There, leaning lazily against the doorframe, stood Liam—shirtless. For a second, my breath caught. He wasn’t just tall, he was really tall, his broad shoulders filling the doorway. His chest was toned, the lean muscle standing out even against his pale skin, as though it had been sculpted more from instinct and survival than any gym.
We stared at each other, neither of us saying a word. And this time, I couldn’t stop myself from letting my eyes wander over him.
“May I ask why you’re kneeling in front of my dorm room, or are you planning to insult me again while you’re down there?”
His voice was sharp, laced with sarcasm, and I felt my stomach dip.
“I just didn’t want those things written on the door to my dorm room,” I answered quickly, refusing to admit it was guilt that had driven me to scrub like a madwoman.
For a second he was silent, his pale eyes unreadable, then he said flatly, “So you’re my new roommate. Oh, goody.”
Without another word, he turned and walked back inside, leaving the door open like a dare.
I hovered for a moment, torn between the urge to finish wiping the rest off and the knowledge that being caught mid-scrub once was humiliating enough. No way was I giving him more fuel. So I swallowed my pride, stood, and followed him in. The door shut quietly behind me.
“Aren’t you going to apologize to the boy?” Athina’s voice coiled around me before I could take in more than a few steps of the room.
“I will, just give me a second,” I whispered under my breath, praying Liam didn’t hear. People tended to edge away fast when they caught me talking to “myself.” And telling them I was chatting with a ghost? Yeah, that never went over well.
I scanned the dorm quickly. My side was barren—just a bed and a nightstand with a lamp, like a stripped-down stage waiting for someone to set the scene. His side, however, was cluttered, alive. Books stacked haphazardly, odd trinkets and weirdly detailed dolls scattered across shelves, their glass eyes glinting in the low light.
Liam was stretched out on his bed, shirtless still, his back turned deliberately toward me. It was the perfect nonverbal warning: he wasn’t in the mood to talk. And maybe that was my excuse to hold off on the apology—for now.

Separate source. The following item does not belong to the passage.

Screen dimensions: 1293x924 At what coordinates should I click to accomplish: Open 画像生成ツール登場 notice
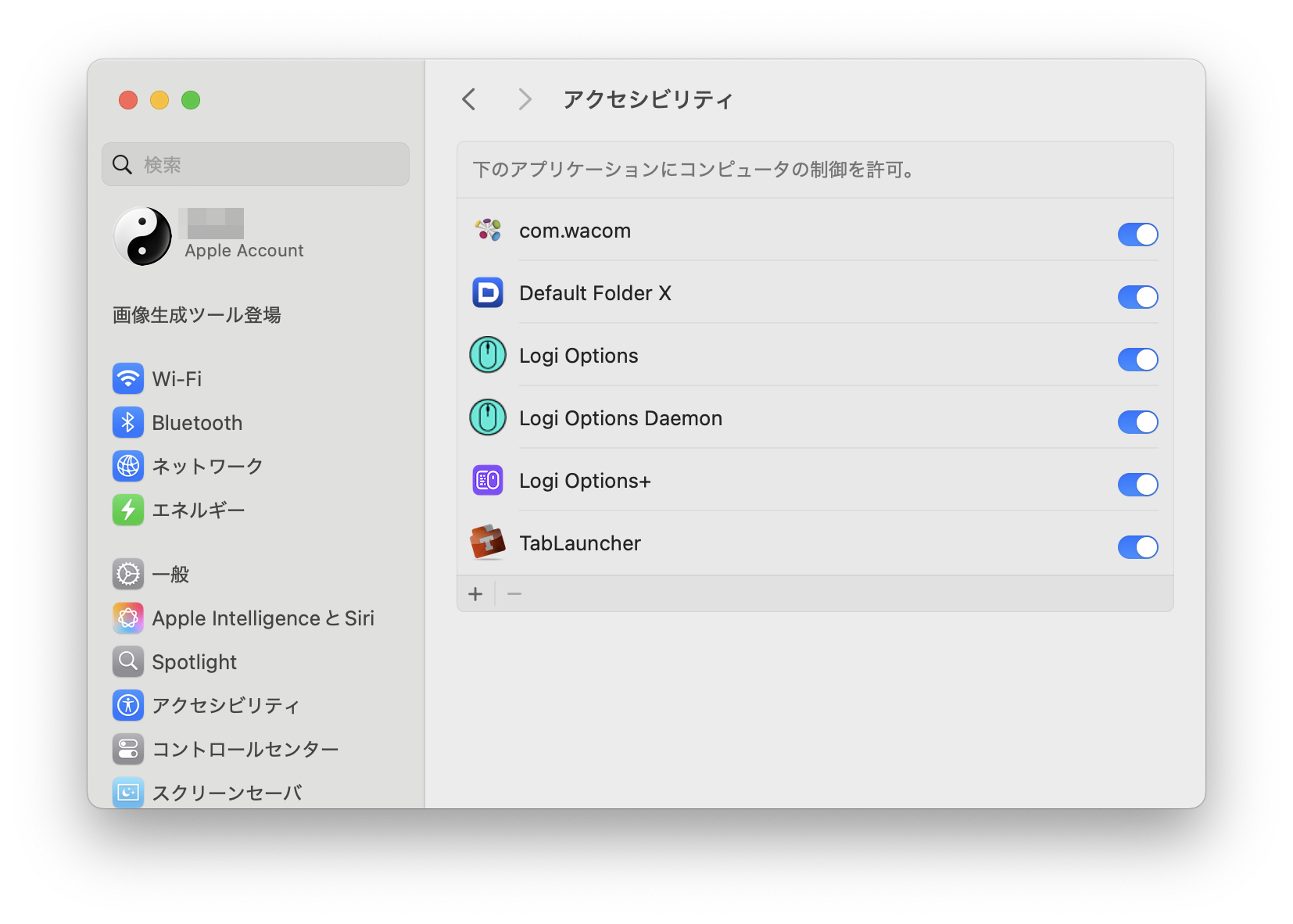197,315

I crossed the room as quietly as I could, feeling more like an intruder than an actual roommate. My bag slid from my shoulder and thudded softly at the foot of the bed that was clearly mine—the untouched, bare side of the room. I lowered myself onto the mattress, and the moment I did, a wave of bone-deep exhaustion washed over me. It wasn’t surprising, not after the whirlwind of today, but the heaviness still caught me off guard.
Still, sleep wasn’t an option yet. My mind was too full, too restless. I leaned forward and tugged my bag closer, fingers brushing over the worn strap before pulling it open. I wasn’t reaching for clothes—there weren’t many to begin with—nor did I care to unpack. Instead, I dug out the one thing I always clung to: my notebook.
Flipping it open to the first blank page, I let the pen hover over the paper. Words and sketches both fought to pour out of me, demanding space, demanding release. After everything, I needed this—my way of stitching together the chaos, one scribbled thought, one messy drawing at a time.